17 June 2004

What has changed?

For the last nine months, as I've lived in England, traveled around both England and Ireland, and spent time in France and Russia, I've had to put up with comments about the USA. It's pretty much become conventional wisdom that the USA has wandered far off the path of wisdom in Iraq and Afghanistan. People in countries where terrorism has taken a greater toll than it has in the USA haven't failed to notice that far more innocent people have died in Iraq and Afghanistan as a result of American actions than died in the USA on September 11, 2001.

Some Europeans point to specific American leaders as the source of the trouble; others mutter about "typical" American arrogance. Although there is much justice in their comments, I have to wonder about what role Europeans played in the tacit acceptance of outrageous human rights violations and cosy ties with dictators. Much of the world seems to want the USA to be the bad cop, doing other countries' dirty work while those other countries retain the right to criticize our arrogance.
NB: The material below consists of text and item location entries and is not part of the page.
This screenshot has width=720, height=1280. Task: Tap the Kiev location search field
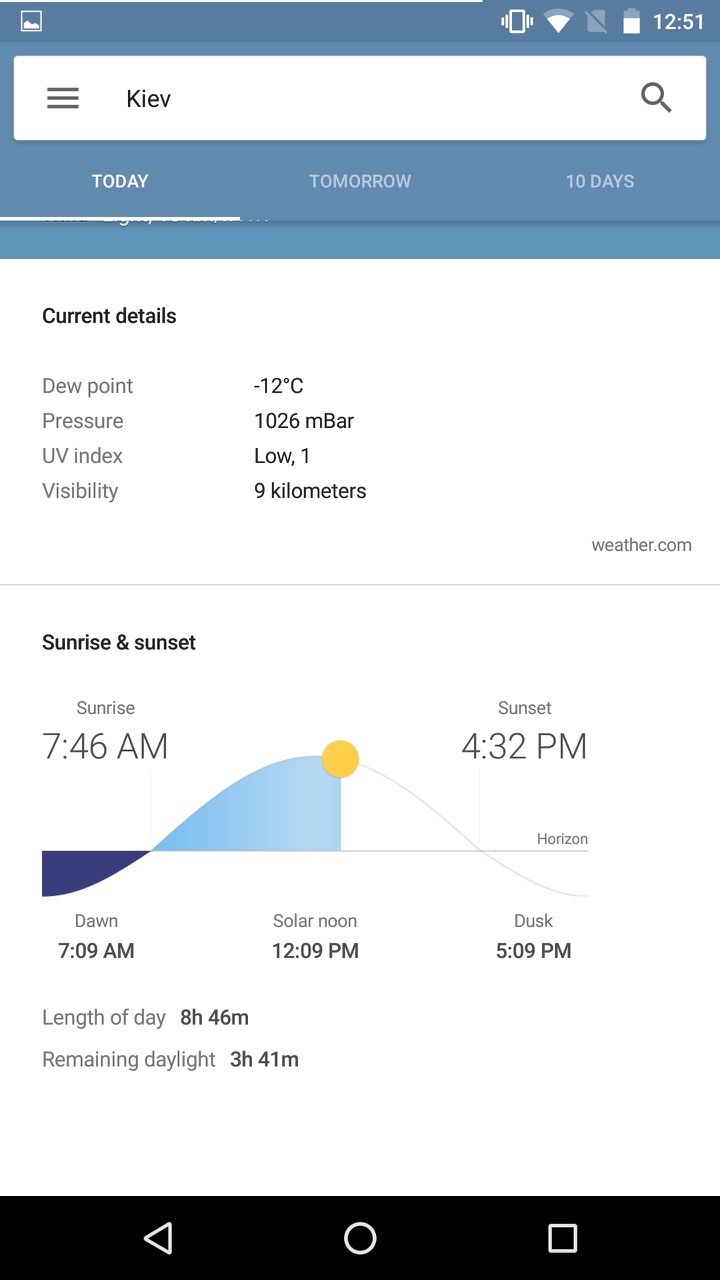tap(360, 98)
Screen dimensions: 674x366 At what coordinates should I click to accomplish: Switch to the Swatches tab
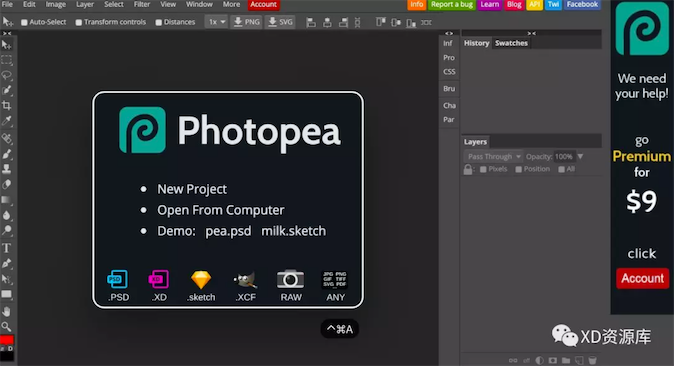coord(511,43)
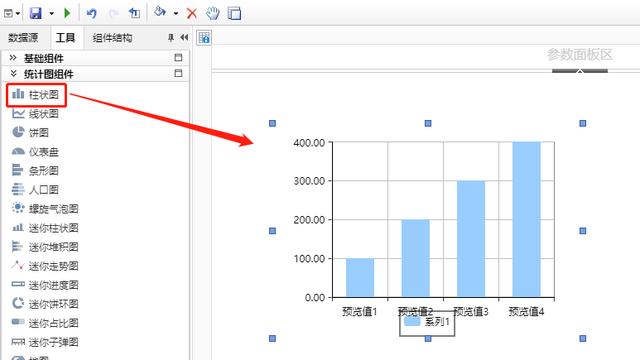Switch to the 数据源 tab
Screen dimensions: 640x360
coord(23,38)
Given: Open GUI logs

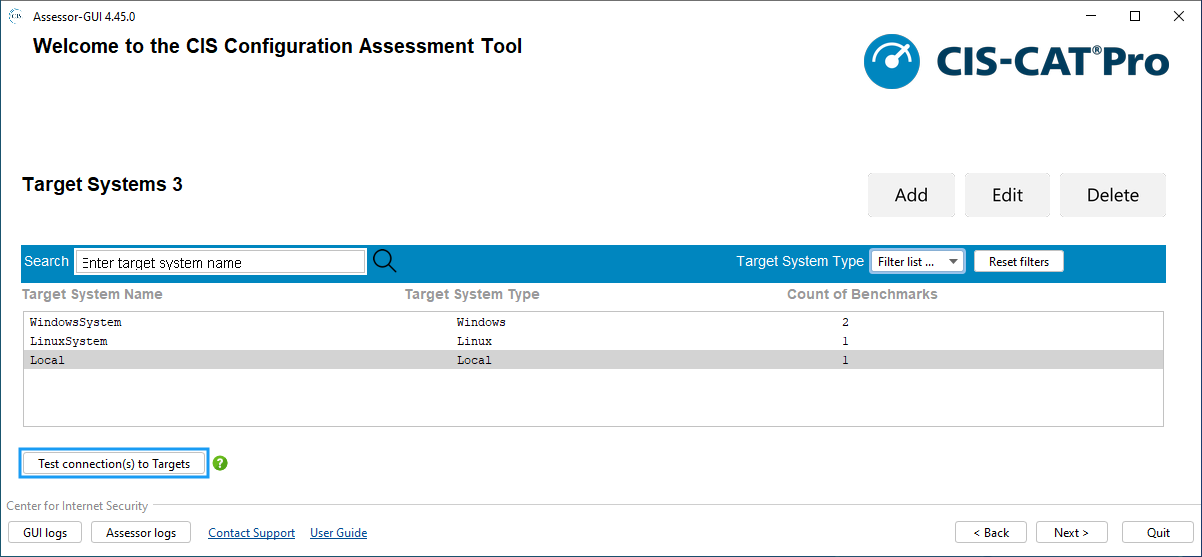Looking at the screenshot, I should pos(45,533).
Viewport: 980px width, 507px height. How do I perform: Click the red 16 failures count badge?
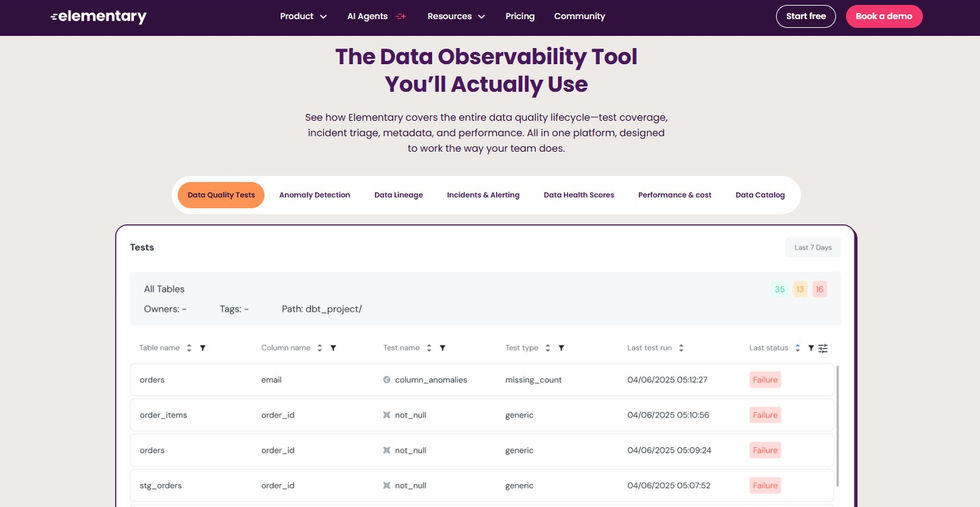coord(819,289)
And dirty work it is. One friend of mine in Birmingham, England, whose specialty is international criminal law, sat me down and made me listen to a list of treaties that the USA has refused to sign or honor, alliances abandoned, oppressive regimes propped up, dues unpaid, and international outcries ignored. Every country probably thinks it is special, but the USA version of specialness, our messianic exceptionalism, has global repercussions. Isn't it only a matter of time before the rest of the world finds ways to gang up on us? Since this probably cannot happen militarily, my guess is that it will happen economically.

Just as the rest of the world seems increasingly negative about the USA, I find the mood here getting uglier as well. There's a meanness in the air, exacerbated by the deep divisions revealed in the buildup to the presidential election campaigns. I find it affecting my own natural buoyancy, until I begin deliberately working against it.

This is where the church comes in ... right?